Eu e as meninas nos sentamos em uma mesa meio de lado. O Motivo se levantou de sua mesa e foi se juntar a dois amigos que fumavam num canto. Quando olhei no relógio , descobri que estava atrasada pra o jantar que nós tínhamos que ir. Uma de minhas amigas reclamou e perguntou se nós tínhamos que ir. Era a situação perfeita, mas a resposta era cruel, nós realmente tínhamos que ir.
Me despidi de algumas pessoas, inclusive minha nova melhor amiga que, só pra variar, tinha uma coisa verde no meio dos dentes enquanto ela falava alto com as minhas amigas na tentativa de que o tom de voz fosse fazer com que elas entendessem o que ela dizia em inglês.
Arrumei os cabelos e me dirigi ao ponto estratégico, fui me despedir do Motivo. Ele reclamou que eu tinha ficado muito pouco,meu coração concordou mas, mantendo a pose, reafirmei que tinha que partir. Não sei como, mas na hora de se despedir começamos a conversar, a conversa foi de onde a gente morava pra os filmes preferido e não parou... o ponto mor da conversa foi quando eu admitiu meio envergonhado que adorava cinema de animação. Eu sorri e disse que o melhor filme de todos os tempos era Procurando Nemo. Ele quase morreu de felicidade enquanto eu repetia as falas da Dori, o peixe com falta de memória recente.
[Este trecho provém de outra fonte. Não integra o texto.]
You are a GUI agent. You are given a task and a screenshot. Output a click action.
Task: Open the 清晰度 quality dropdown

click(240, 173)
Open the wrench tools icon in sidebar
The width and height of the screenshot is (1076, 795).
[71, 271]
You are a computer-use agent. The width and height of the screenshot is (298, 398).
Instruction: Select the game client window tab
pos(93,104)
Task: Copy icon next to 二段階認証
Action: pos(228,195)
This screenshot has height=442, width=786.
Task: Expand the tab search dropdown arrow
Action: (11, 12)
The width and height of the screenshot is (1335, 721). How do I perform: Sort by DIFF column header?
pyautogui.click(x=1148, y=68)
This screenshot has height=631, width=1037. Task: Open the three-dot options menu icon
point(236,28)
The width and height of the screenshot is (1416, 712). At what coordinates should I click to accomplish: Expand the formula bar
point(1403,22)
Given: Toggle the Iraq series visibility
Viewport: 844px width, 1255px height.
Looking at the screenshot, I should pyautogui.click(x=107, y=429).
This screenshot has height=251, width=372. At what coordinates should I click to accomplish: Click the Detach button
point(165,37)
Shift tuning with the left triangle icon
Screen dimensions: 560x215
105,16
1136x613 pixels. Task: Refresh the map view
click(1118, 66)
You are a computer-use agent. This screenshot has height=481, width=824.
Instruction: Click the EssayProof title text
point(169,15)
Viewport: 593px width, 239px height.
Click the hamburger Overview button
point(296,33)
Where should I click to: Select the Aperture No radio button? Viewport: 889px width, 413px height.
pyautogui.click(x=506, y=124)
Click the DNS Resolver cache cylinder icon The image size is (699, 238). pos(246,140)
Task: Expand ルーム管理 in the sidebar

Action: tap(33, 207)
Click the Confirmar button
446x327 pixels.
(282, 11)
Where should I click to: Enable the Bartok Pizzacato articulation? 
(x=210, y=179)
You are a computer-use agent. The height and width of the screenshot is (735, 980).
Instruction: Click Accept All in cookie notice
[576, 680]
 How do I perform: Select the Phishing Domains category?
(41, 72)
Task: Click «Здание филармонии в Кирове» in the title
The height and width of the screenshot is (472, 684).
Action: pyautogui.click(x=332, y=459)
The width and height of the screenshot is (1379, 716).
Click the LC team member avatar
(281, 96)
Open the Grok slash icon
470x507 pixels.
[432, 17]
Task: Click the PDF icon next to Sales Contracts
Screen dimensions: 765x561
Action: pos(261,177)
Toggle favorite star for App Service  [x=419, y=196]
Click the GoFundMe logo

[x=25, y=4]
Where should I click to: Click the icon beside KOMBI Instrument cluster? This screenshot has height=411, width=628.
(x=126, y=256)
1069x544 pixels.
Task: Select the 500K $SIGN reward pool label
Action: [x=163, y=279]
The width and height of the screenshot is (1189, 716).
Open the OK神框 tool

Como explicar bem o que aconteceu nessa despedida que acabou virando uma conversa de 10 minutos? Foi uma daquelas conversas que quando alguém fala uma coisa, o outro responde: “Exatamente...”e começa a complementar o que você falou. Foi aquele sentimento de primeiro encontro bom! Quando você acha que vocês nunca ficariam sem assunto, que mesmo se vocês fizessem 80 anos de idade juntos, vocês ainda teriam muito o que dizer um pra o outro. Era óbvio que o sentimento era mútuo, ele lamentava que eu tinha que ir, eu lamentava também. Me despedi com um abraço que me deixou momentaneamente sem ar.
As filmagens começariam na segunda-feira, eu estaria trancada no escritório, ele estaria no set de filmagem, talvez nós nunca mais nos veríamos, mas de certa forma, aquilo não era mais tão importante por que, em 10 minutos, eu descobri que eu estava certa. Eu não sabia se o Motivo tinha uma namorada ou não, eu só sabia que ele fazia com que eu perdesse o ar, e agora eu tinha certeza que eu fazia o mesmo com ele, eu vi isso dentro do sorriso que ele me deu quando eu finalmente fui embora!